故秋山 松太郎さん 謡曲「高砂の仕舞姿」


平成元年8月24日 自治会連合会結成20年記念夏祭り前夜祭にて

筆者の自己紹介

       秋山 松太郎 (昭和54年 76才)

 明治36年岡山市に生る。
 岡山県立農学校卒業、関東農事試験場に永年奉職、華北交通農場長のとき終戦引揚、京都市役所農務課に奉職、市立農場委託経営
 昭和24年開拓農家として西浦町に入植、定住して現在に至る。
 昭和35年西浦町初めての市政協力委員
 昭和37年西浦町区画整理事業委員
 昭和44年西浦町の自治会及び自治会連合会の創立に参画し、初代四丁目会長、初代連合会会長、現在相談役
 昭和52年砂川老人クラブ白寿会の創立発起人、現在西浦町委員
 職業は仏眼厚生学校卒鍼灸師、西浦町四丁目にて開業。
 趣味は茶道、謡曲、園芸、俳句、俳号松甫。
     (註 昭和54年本略史連載中に載せられたものです。

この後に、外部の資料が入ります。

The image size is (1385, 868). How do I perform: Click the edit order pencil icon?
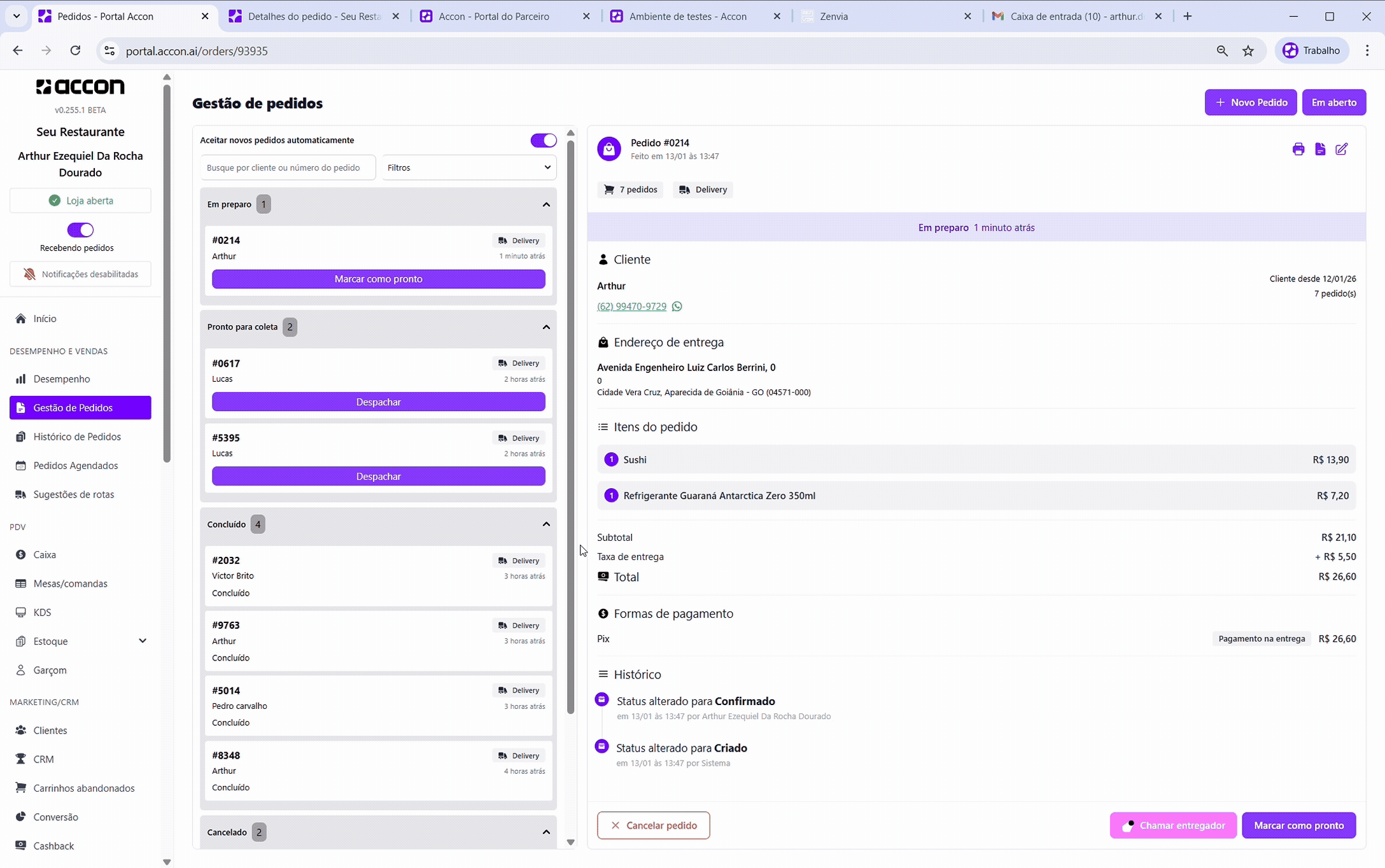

)

     秋山 松太郎 (昭和62年 84才)

 私は今年84の年男。深草練兵場跡に開拓農家第一号として入植。
お陰様で爾来約40年間居住させて戴いています。
長男一家も近所に住み、孫四人も西浦っ子です。
言えば私らにとっては第二の故郷。孫には切っても切れぬ故郷です。
「誰か故郷を偲わざる」で、人一倍と愛着を感じます。
 顧みると、草范々の練兵場跡、進駐軍の通信アンテナが林立していました。
やがて一望の水田時代、竹田街道の市電も田圃の中を走っているように見えました。

ついて本邦最初の高速道路が通るのを機に、区画整理事業が始まり、
次第に住宅化が進むにつれ自治会も結成されて、
道路舗装や空地の背高草刈りなど住民運動もありました。
かくして新興市街となったのですが、自治会の活発な活動で、
子供みこしや夏まつりなど、なごやかな町へと発展しました。
思えば全く今昔の感に打たれます。
 私も幸に地の利、時の利に恵まれ、また善き隣人にも恵まれて、
無事に暮らすことができ誠に有難く感謝しています。
やがては西浦の土と化すことでしょうが、
郷土愛の万分の一でも報ぜねばと思っています。